Acadia was acting through its subsidiary, CRC Health to operate seven drug treatment centers across West Virginia in Charleston, Huntington, Parkersburg, Beckley, Williamson, Clarksburg and Wheeling.

The West Virginia centers provide outpatient drug treatment, including the administration of Methadone and the prescribing of Suboxone and Subutex.

Each of Acadia’s West Virginia treatment centers is certified by the Centers for Medicare and Medicaid Services to perform uncomplicated "waived" laboratory testing only, which means simple tests with a low risk for an incorrect result.

"Non-waived" laboratory testing consists of moderate and high complexity testing. Labs that perform non-waived tests are required to have a significantly higher level of certification than the certifications held by the Acadia treatment centers.

From January 1, 2012, until July 31, 2018, Acadia’s treatment centers sent urine and blood samples to an outside laboratory, San Diego Reference Laboratory for all moderate and high complexity drug testing and the lab performed the testing, invoiced Acadia. Acadia’s treatment centers then paid the lab directly.

Acadia’s West Virginia treatment centers then billed West Virginia Medicaid for the urine and blood testing performed by the lab as though the testing had been performed by the treatment centers, according to the press release.

Acadia represented that it had performed the moderate and high complexity lab services on its reimbursement claims sent to Medicaid, which means Medicaid paid the centers a substantially higher amount than the lab actually charged for the testing.

Medicaid paid Acadia’s treatment centers $8.5 million as a result of the moderate and complex urine and blood testing claims, which resulted in a loss of $2.18 million to the state and $6.31 to the United States.

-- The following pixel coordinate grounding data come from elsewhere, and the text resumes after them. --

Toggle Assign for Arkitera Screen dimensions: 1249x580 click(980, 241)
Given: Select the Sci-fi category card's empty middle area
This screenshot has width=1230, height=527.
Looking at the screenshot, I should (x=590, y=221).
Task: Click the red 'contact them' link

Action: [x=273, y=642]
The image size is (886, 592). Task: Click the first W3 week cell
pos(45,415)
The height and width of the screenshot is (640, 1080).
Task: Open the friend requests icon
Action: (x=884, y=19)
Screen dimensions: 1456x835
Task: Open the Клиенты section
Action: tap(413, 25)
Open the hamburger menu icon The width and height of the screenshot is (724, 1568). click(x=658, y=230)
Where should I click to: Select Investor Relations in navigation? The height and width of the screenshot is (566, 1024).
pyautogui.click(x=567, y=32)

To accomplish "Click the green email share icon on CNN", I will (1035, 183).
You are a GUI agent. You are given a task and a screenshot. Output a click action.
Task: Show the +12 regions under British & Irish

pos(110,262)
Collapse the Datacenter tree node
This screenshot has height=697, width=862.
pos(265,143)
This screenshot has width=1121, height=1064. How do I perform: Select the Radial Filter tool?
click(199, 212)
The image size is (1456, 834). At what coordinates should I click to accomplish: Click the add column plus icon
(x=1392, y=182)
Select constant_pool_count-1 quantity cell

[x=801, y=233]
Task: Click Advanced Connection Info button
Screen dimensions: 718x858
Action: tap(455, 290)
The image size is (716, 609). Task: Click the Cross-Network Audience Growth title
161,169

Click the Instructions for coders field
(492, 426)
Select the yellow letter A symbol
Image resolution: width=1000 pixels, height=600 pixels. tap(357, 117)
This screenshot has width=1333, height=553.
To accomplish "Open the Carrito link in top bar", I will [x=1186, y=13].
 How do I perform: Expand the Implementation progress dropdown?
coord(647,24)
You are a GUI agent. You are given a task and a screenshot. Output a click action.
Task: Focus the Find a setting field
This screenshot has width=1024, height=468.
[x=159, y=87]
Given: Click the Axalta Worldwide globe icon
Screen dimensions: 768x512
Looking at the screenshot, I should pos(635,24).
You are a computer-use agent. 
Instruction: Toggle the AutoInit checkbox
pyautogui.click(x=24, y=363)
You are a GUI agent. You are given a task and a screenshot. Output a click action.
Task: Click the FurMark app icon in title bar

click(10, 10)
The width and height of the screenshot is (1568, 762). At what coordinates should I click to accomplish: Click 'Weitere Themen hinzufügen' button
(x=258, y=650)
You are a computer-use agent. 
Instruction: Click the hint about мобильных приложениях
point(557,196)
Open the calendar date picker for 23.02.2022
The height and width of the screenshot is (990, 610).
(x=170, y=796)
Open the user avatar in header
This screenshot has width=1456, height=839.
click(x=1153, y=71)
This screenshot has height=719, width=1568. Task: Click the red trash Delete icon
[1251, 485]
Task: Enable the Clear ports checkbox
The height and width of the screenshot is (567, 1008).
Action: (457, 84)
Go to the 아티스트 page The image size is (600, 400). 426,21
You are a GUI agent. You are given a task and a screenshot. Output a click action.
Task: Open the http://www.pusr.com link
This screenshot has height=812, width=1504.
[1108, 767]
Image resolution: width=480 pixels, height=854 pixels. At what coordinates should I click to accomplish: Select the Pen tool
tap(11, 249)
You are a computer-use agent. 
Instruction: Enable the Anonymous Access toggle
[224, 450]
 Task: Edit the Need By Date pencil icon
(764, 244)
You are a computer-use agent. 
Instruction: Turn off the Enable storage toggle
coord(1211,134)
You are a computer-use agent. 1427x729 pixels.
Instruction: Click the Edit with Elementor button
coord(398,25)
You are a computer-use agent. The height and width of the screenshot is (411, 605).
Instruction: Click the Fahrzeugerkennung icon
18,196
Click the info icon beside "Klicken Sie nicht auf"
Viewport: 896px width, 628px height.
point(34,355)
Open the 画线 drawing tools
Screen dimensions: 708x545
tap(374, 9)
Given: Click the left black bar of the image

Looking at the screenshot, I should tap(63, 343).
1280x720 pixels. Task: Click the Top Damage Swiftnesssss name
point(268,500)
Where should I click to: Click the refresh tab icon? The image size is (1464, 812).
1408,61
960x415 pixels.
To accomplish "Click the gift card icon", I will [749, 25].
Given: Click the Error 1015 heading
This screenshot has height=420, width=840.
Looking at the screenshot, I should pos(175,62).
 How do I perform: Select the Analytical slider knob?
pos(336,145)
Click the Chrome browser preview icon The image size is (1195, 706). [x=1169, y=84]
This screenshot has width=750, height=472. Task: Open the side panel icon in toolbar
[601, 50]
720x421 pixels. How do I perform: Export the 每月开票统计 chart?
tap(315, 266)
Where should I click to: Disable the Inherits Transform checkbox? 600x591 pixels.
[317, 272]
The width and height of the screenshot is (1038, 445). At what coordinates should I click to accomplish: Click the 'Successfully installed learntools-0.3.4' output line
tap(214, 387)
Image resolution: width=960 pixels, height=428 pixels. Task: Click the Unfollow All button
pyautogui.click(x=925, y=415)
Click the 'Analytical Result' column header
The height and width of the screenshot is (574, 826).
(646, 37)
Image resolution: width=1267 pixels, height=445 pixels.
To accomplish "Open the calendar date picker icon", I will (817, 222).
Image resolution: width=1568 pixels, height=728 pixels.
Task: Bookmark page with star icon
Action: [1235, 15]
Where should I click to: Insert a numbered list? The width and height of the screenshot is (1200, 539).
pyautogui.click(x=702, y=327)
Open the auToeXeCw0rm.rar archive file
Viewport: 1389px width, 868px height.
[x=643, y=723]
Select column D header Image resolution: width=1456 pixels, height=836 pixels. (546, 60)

"Fraudulent billing by these Acadia/CRC drug treatment clinics, as contended by the government, limits the State’s ability to provide desperately needed addiction treatment services," Dixon said. "We will continue working with the U.S. Attorney and other law enforcement partners to protect government health programs, taxpayers, and importantly people who depend on these funds for vitally needed treatment."

Crouch said the West Virginia Department of Health and Human Resources, through its Medicaid Fraud Control Unit, continues to protect the integrity of  healthcare programs and the citizens of West Virginia.

"I am proud of DHHR’s Medicaid Fraud Control Unit under the leadership of Director Michael Malone and its work with the United States Attorney’s Office Southern District in combatting healthcare fraud and the opioid crisis and as a member of the innovative ARREST Task Force," Crouch said.

Schoeman said the DEA routinely works in partnership with other agencies to fight the opioid crisis.

"This settlement is just one example of the great results from our collaboration and hopefully it will have a positive effect on the people of West Virginia," Schoeman added.